「ジーズ・ドリームス」はハートの8thアルバム『 Heart 』からの3rdシングルで、バンドとして初めて Billboard Hot 100 の No.1(年間33位)に輝いた作品です。 ハートのリード・ヴォーカルの多くはアン・ウィルソン( Ann Wilson )が務めていますが、本曲は妹でギタリストのナンシー・ウィルソン( Nancy Wilson )が初めてリードを執ったシングルでした。

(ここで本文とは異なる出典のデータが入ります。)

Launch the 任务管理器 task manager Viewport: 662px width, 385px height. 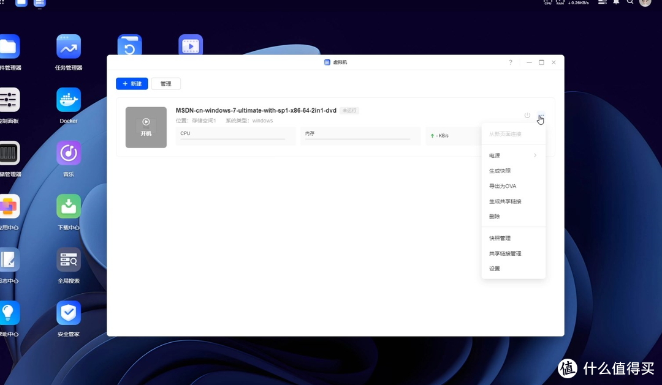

8thアルバムのために、ジェファーソン・スターシップやサバイバーのプロデューサーとして知られたロン・ネヴィソン( Ron Nevison )が招聘されましたが、彼によると“ハートは当時20曲ぐらい用意していたけど、良いのはほんの数曲”と評されています。 ロンは他人の曲を入れて楽曲の質を高める必要性を感じ、以前プロデュースを手掛けた Wolf & Wolf のピーター・ウルフ( Peter Wolf )をレコーディングに参加させることにしました。

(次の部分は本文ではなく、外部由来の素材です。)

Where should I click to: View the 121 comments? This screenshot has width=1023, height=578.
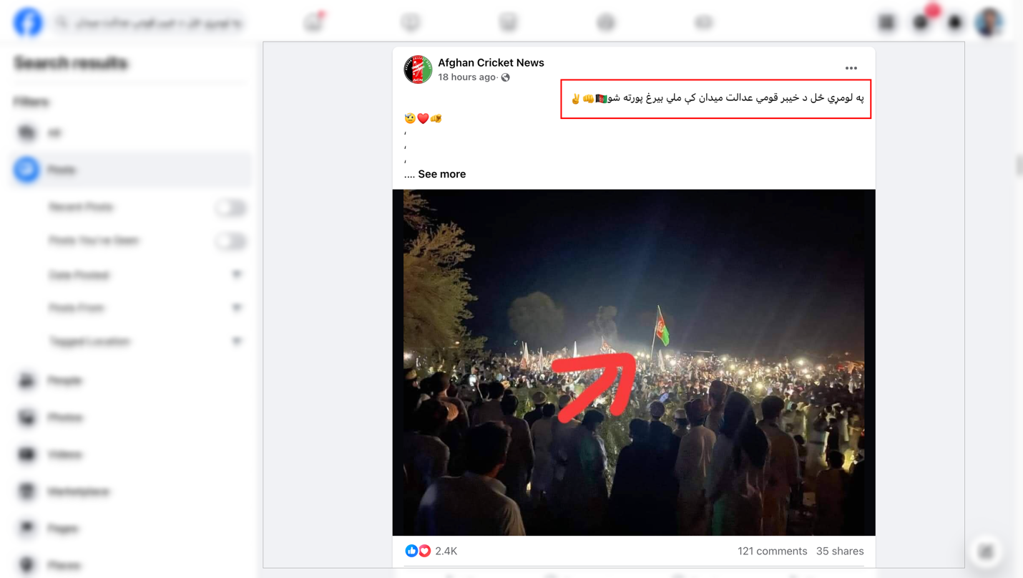pyautogui.click(x=772, y=551)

当時ピーターはスターシップの『Knee Deep in the Hoopla』もプロデュース中で、そこで楽曲を提供しているライターの一人マーティン・ペイジ(Martin Page)にハート向けの楽曲を照会したところ「We Built This City(シスコはロック・シティ)」と「These Dreams」を紹介され、ピーターは“「These Dreams」が凄くいい、これをやらせてみたい”と感謝の電話を入れています。 ピーターがデモを持ち帰り“ハートらしくないけど、とにかくカッコいいんだ”とメンバーに聴かせたところ好評で、中でも普段リード・ヴォーカルを執らないナンシーは“私のために書いてくれた曲?”と喜んだそうです。

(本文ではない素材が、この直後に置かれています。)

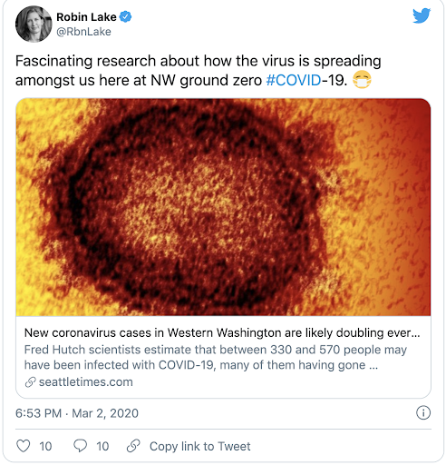Click the reply count next to speech bubble
Viewport: 446px width, 465px height.
(102, 446)
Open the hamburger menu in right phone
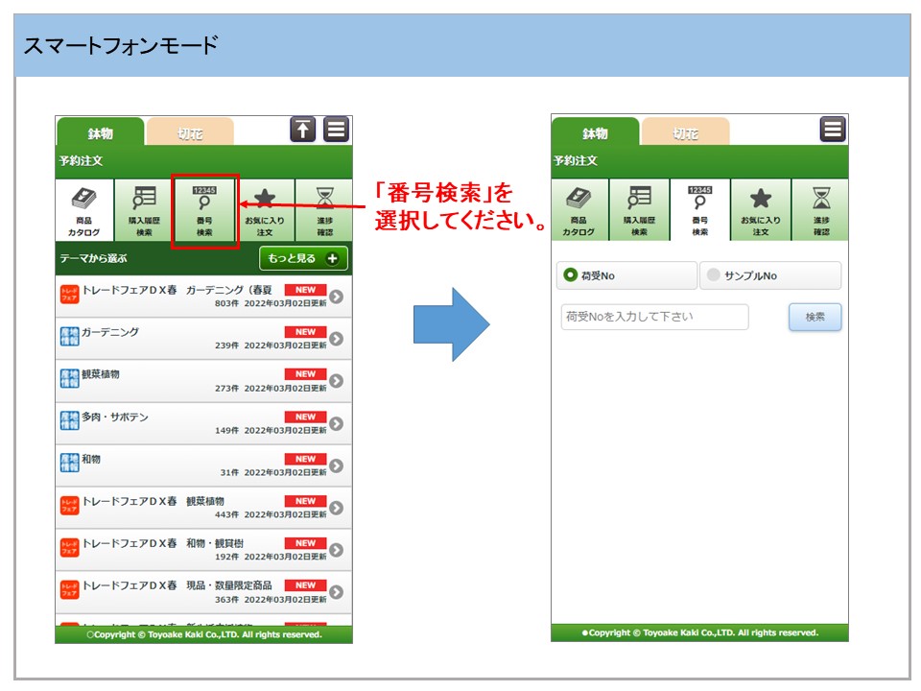921x691 pixels. pyautogui.click(x=833, y=130)
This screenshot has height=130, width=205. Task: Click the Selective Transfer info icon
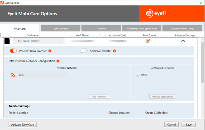point(114,51)
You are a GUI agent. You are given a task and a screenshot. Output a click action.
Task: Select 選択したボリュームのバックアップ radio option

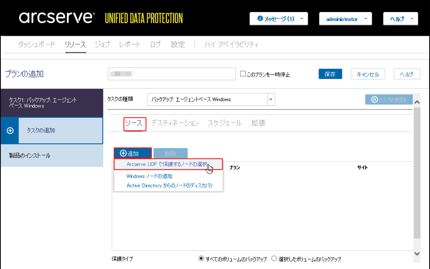point(275,259)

Is it cloak n dagger それは“クローク&ダガー” Could it be spring or fall …それとも、春か秋?
【Cloak and Dagger】は直訳すると“外套と短剣”で、スパイ・ミステリー・暗殺といった要素を内包するシチュエーションを言及する言葉です。 この言葉からさまざまな創作が生まれていますが1984年にキャメル (Camel)やニック・カーショウがそれぞれ同名曲を発表、『E.T』のヘンリー・トーマス主演のファンタスティック・サスペンス映画『ビデオゲームを探せ!(Cloak & Dagger)』も同年であり、この頃そんな流行りでもあったのでしょうか…。
But the prince hides his face だけど、その王子は顔を隠している From dreams in the mist 夢の中の霧によって…
作品のテーマは【dream】ですが、それと同じくらいの比重を感じるのが、【mist】。 それもそのはず、本曲は元々「Boys In The Mist」というタイトルで、バーニー・トーピンがスティーヴィー・ニックスのために作詞したものだったそうです。 確かにフリートウッド・マックの「Dreams」が象徴する、ぼんやり霧がかってミステリアスな彼女の魅力はまさに【mist】のイメージですが、当のスティーヴィーはこの曲を断ったため、バーニーの【dream】は叶いませんでした。
しかしこの点は歌っているアン本人も気にしていて、ハートの代表作の一つであるにも関わらずライブでも歌うのを暫く避けてきました。 その後1994年夏にホームタウンであるシアトルで行った“アンプラグド”スタイルのステージでは、憧れのジョン・ポール・ジョーンズ(元レッド・ツェッペリン)に“独自の形で歌えばどう?”とアドバイスされ、“Love like strangers(見知らぬもの同士としての恋)”という歌詞を“Love like rain is falling(つまり、運命に引き寄せられるように恋に落ちたという意味合い)”に換えて歌っています。